> _Required action_: The full set of records must be printed exactly as given.

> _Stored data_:
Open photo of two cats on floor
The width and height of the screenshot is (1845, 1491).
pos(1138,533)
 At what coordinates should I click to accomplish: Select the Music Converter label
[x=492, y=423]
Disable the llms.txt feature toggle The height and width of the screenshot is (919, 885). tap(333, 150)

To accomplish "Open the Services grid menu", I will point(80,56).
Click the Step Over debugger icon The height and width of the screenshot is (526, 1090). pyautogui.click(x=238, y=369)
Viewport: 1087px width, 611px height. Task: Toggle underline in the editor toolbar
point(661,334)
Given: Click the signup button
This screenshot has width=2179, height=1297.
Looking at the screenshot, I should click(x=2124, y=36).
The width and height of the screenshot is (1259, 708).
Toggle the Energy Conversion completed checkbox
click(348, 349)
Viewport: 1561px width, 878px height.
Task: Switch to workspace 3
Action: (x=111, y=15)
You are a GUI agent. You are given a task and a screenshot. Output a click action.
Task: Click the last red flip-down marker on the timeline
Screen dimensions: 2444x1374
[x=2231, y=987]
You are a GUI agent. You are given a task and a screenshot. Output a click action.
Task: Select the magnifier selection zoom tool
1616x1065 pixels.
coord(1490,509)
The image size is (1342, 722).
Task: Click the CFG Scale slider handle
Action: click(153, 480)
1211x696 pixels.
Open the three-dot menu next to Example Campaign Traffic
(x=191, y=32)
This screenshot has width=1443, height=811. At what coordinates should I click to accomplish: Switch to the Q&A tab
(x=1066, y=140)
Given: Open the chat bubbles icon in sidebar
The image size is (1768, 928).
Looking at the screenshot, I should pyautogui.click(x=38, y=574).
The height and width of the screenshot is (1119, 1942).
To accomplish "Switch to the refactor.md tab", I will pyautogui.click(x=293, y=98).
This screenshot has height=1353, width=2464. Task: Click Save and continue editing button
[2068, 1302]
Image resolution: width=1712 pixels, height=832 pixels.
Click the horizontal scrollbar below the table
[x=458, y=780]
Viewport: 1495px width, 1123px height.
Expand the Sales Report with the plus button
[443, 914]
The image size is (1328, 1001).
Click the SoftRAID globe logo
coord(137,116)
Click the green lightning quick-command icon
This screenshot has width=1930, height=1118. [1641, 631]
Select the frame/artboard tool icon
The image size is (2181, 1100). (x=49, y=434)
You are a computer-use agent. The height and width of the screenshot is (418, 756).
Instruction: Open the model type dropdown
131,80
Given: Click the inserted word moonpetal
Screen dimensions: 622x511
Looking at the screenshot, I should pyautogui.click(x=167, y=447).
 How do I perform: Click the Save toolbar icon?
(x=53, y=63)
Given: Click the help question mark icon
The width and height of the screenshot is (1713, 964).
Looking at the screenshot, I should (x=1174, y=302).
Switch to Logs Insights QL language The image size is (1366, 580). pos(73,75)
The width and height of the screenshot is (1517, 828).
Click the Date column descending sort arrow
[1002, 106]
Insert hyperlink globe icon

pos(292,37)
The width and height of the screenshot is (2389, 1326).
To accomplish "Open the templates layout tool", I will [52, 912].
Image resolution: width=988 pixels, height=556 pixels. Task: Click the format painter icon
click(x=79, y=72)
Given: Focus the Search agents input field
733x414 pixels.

> _Written reply_:
Open photo of two cats on floor
The width and height of the screenshot is (1845, 1491).
pos(1138,533)
 At what coordinates should I click to accomplish: Select the Music Converter label
[x=492, y=423]
Disable the llms.txt feature toggle The height and width of the screenshot is (919, 885). tap(333, 150)

To accomplish "Open the Services grid menu", I will point(80,56).
Click the Step Over debugger icon The height and width of the screenshot is (526, 1090). pyautogui.click(x=238, y=369)
Viewport: 1087px width, 611px height. Task: Toggle underline in the editor toolbar
point(661,334)
Given: Click the signup button
This screenshot has width=2179, height=1297.
Looking at the screenshot, I should click(x=2124, y=36).
The width and height of the screenshot is (1259, 708).
Toggle the Energy Conversion completed checkbox
click(348, 349)
Viewport: 1561px width, 878px height.
Task: Switch to workspace 3
Action: (x=111, y=15)
You are a GUI agent. You are given a task and a screenshot. Output a click action.
Task: Click the last red flip-down marker on the timeline
Screen dimensions: 2444x1374
[x=2231, y=987]
You are a GUI agent. You are given a task and a screenshot. Output a click action.
Task: Select the magnifier selection zoom tool
1616x1065 pixels.
coord(1490,509)
The image size is (1342, 722).
Task: Click the CFG Scale slider handle
Action: click(153, 480)
1211x696 pixels.
Open the three-dot menu next to Example Campaign Traffic
(x=191, y=32)
This screenshot has width=1443, height=811. At what coordinates should I click to accomplish: Switch to the Q&A tab
(x=1066, y=140)
Given: Open the chat bubbles icon in sidebar
The image size is (1768, 928).
Looking at the screenshot, I should pyautogui.click(x=38, y=574).
The height and width of the screenshot is (1119, 1942).
To accomplish "Switch to the refactor.md tab", I will pyautogui.click(x=293, y=98).
This screenshot has height=1353, width=2464. Task: Click Save and continue editing button
[2068, 1302]
Image resolution: width=1712 pixels, height=832 pixels.
Click the horizontal scrollbar below the table
[x=458, y=780]
Viewport: 1495px width, 1123px height.
Expand the Sales Report with the plus button
[443, 914]
The image size is (1328, 1001).
Click the SoftRAID globe logo
coord(137,116)
Click the green lightning quick-command icon
This screenshot has width=1930, height=1118. [1641, 631]
Select the frame/artboard tool icon
The image size is (2181, 1100). (x=49, y=434)
You are a computer-use agent. The height and width of the screenshot is (418, 756).
Instruction: Open the model type dropdown
131,80
Given: Click the inserted word moonpetal
Screen dimensions: 622x511
Looking at the screenshot, I should pyautogui.click(x=167, y=447).
 How do I perform: Click the Save toolbar icon?
(x=53, y=63)
Given: Click the help question mark icon
The width and height of the screenshot is (1713, 964).
Looking at the screenshot, I should (x=1174, y=302).
Switch to Logs Insights QL language The image size is (1366, 580). pos(73,75)
The width and height of the screenshot is (1517, 828).
Click the Date column descending sort arrow
[1002, 106]
Insert hyperlink globe icon

pos(292,37)
The width and height of the screenshot is (2389, 1326).
To accomplish "Open the templates layout tool", I will [52, 912].
Image resolution: width=988 pixels, height=556 pixels. Task: Click the format painter icon
click(x=79, y=72)
Given: Focus the Search agents input field
733x414 pixels.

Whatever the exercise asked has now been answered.